Work instructions -
• A. Answer these questions from the article on representation in healthcare communications:
(i) Where was the writer seconded during the height of the pandemic, and to do what?
(ii) How long has the writer's career lasted?
(iii) What did the CIPR's Race in PR Report find?
• B. Carry on the article on representation in healthcare communications, starting after its last sentence.

Source extract -
Representation in healthcare comms: speak to people, not at them

During the height of the pandemic, I was seconded to the NHS Nightingale Hospital London to manage its media function.

It was hard work, but exhilarating to be at the centre of the pandemic and see first-hand how integral black, Asian and ethnic minority professionals – who have been disproportionately affected by COVID-19 – are to the NHS and their communities.

It was therefore important for me as a comms professional to shout about what I had seen and highlight how representing diverse communities isn’t a ‘tick-box’ exercise.

During my 20-year career, I have often sat in on comms campaign meetings where representation is an afterthought, with comments including: “Don’t forget it has to be diverse.”

The result is often a poster of a middle-aged white man with corresponding text in Urdu or another ‘tick-box’ language.

How can an Urdu speaker identify with an image that doesn’t represent them? They’re not being spoken to, they’re being spoken at.

Representation matters, and it is just as important in the field of PR.

The CIPR’s Race in PR Report found a “profession with declining levels of ethnic diversity and insufficient action being taken to address the issue”.

Diversity isn’t widely reflected in comms teams or in leadership positions across the NHS.

Yet a diverse comms team and leaders provide valuable insight, with lived experiences that can help create communications that resonate with target audiences.

A good example is the #NurseBehindTheMask campaign, which celebrated the host of ethnicities that work across the NHS.

It was a moving and thought-provoking exercise, showing NHS communicators there are valuable resources on their doorstep.

I wanted to hear the voice behind the mask. I wanted to understand their experiences of working during a pandemic and how they felt knowing they risked their lives being on a COVID-19 ward, long before we heard even a whisper about the vaccine.

Collected data entries:
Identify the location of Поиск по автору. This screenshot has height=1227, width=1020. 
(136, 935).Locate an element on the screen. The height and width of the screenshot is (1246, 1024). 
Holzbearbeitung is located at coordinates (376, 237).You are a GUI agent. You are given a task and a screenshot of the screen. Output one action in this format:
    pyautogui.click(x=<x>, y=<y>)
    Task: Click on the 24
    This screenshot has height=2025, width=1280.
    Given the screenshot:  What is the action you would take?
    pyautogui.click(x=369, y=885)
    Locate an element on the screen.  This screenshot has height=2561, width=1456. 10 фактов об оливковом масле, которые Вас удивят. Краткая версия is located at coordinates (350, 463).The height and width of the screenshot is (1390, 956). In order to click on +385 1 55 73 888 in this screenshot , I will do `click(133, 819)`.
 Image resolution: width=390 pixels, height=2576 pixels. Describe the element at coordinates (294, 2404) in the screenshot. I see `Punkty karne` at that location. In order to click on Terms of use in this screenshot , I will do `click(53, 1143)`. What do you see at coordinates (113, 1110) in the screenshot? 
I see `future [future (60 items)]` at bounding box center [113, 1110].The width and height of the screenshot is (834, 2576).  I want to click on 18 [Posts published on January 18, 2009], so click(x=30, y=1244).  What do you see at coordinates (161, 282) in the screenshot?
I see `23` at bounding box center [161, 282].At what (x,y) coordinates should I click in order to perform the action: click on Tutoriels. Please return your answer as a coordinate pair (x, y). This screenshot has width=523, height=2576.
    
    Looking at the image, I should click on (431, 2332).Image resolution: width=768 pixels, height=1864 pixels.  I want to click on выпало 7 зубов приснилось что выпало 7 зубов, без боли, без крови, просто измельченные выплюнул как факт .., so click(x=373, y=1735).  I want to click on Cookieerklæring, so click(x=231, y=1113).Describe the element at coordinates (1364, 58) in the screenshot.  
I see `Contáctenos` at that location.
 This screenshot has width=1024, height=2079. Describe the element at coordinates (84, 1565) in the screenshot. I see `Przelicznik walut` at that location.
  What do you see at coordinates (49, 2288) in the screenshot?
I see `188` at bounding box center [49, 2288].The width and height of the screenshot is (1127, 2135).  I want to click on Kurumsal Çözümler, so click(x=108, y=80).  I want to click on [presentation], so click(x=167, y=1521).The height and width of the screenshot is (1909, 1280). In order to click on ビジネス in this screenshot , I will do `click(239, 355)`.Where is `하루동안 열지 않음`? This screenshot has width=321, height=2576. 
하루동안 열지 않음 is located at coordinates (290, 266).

Results of the tasks -
• A.
(i) The writer was seconded to the NHS Nightingale Hospital London to manage its media function.
(ii) 20 years.
(iii) It found a "profession with declining levels of ethnic diversity and insufficient action being taken to address the issue".

• B.
Similarly, Barnardo’s work on its Boloh Helpline, created to support parents and carers from a black, Asian and ethnic minority background during the pandemic, understands how to reach its core audience and implement comms accordingly.

Even the name of the helpline, Boloh, means ‘to speak’ or ‘talk’ in Urdu and Hindi. It has been personalised for its target audience.

They have understood how they need to communicate with their core audience and their comms materials are representative of the people they help.

I don’t believe that communities are necessarily hard to reach, it’s more that we don’t know how to reach them through our communications.

NHS comms teams have just the people to help working in hospitals and health and care settings – your colleagues.

Reach out to them, hear their stories, partner with them in campaigns, understand your core audience and tailor comms to effectively engage with them.

We now need to see, hear and acknowledge the richly diverse make-up of the NHS as well as reflect this diversity in our PR teams in the NHS and across the health and care sector.

The very people we are trying to reach will respond positively when they see themselves authentically reflected in our comms.